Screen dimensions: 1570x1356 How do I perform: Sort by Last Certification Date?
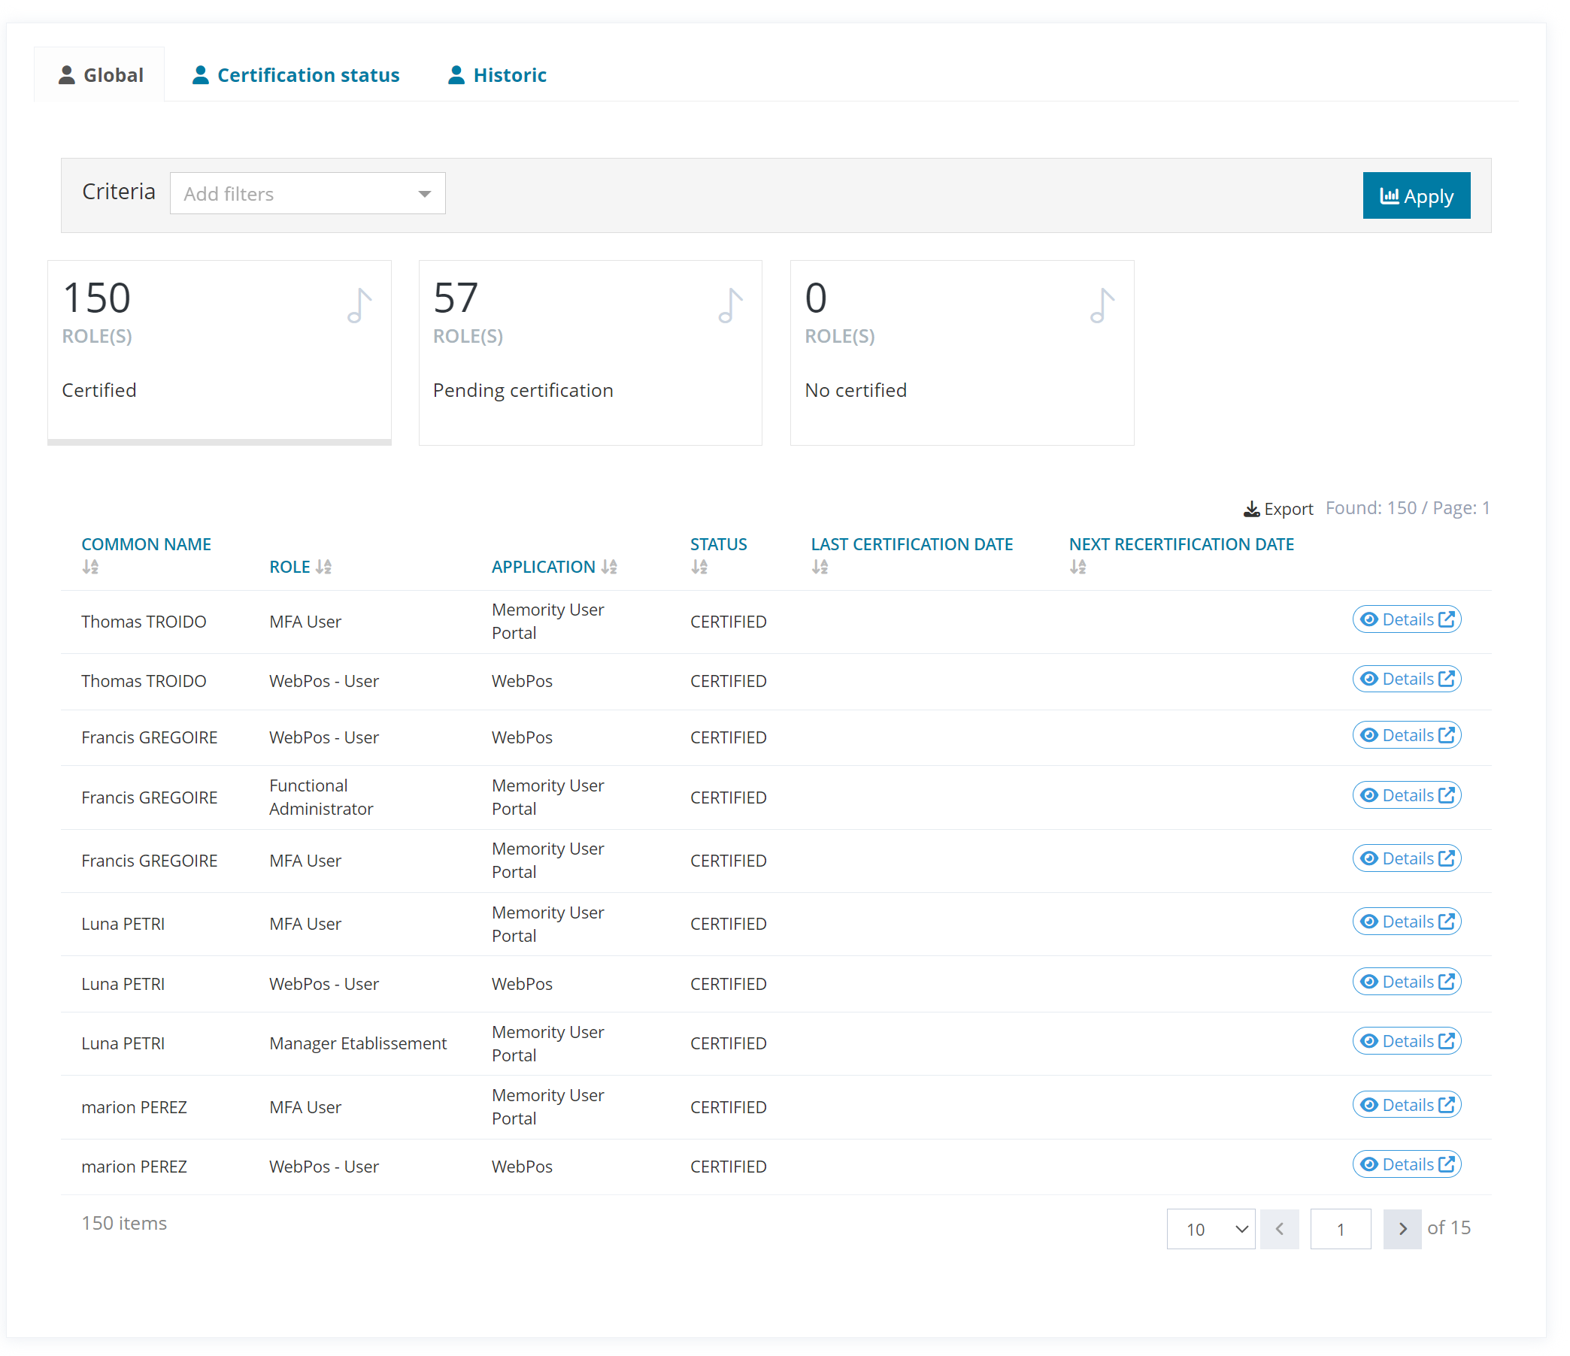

┄┄┄┄┄┄┄┄┄┄

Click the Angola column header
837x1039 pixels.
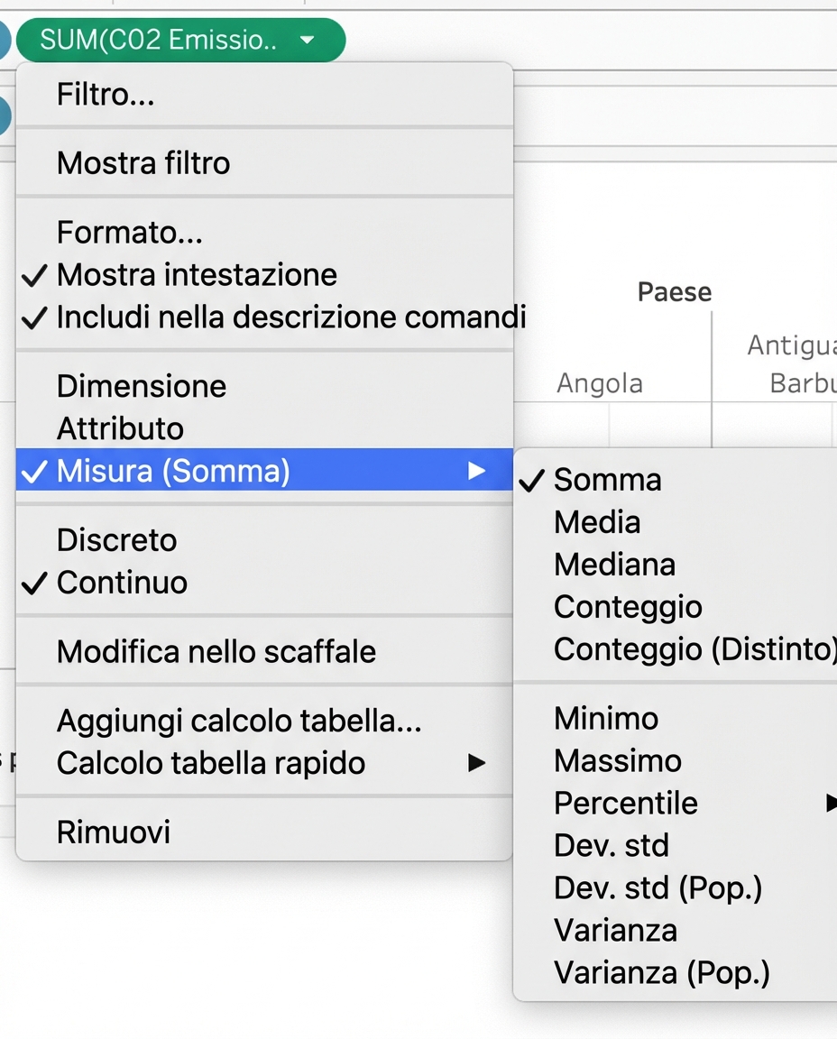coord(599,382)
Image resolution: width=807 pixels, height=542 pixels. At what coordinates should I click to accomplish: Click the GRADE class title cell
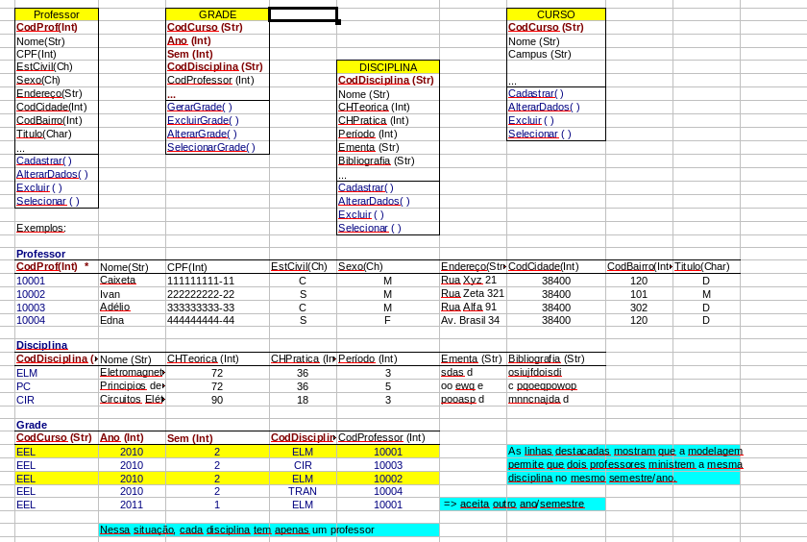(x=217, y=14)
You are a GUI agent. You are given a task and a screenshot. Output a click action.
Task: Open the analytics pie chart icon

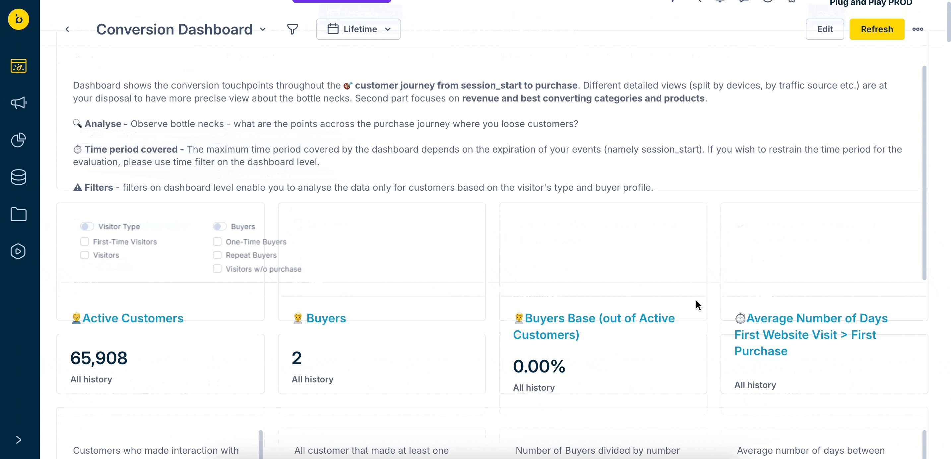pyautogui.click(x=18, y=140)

┄┄┄┄┄┄┄┄┄┄

● **WHAT IS EXPECTED**
Copy the records from the line containing "You are a GUI" through the line containing "pyautogui.click(x=18, y=140)", inclusive, leaving out the pictures.

● **SOLUTION FOR THIS EXERCISE**
You are a GUI agent. You are given a task and a screenshot. Output a click action.
Task: Open the analytics pie chart icon

pyautogui.click(x=18, y=140)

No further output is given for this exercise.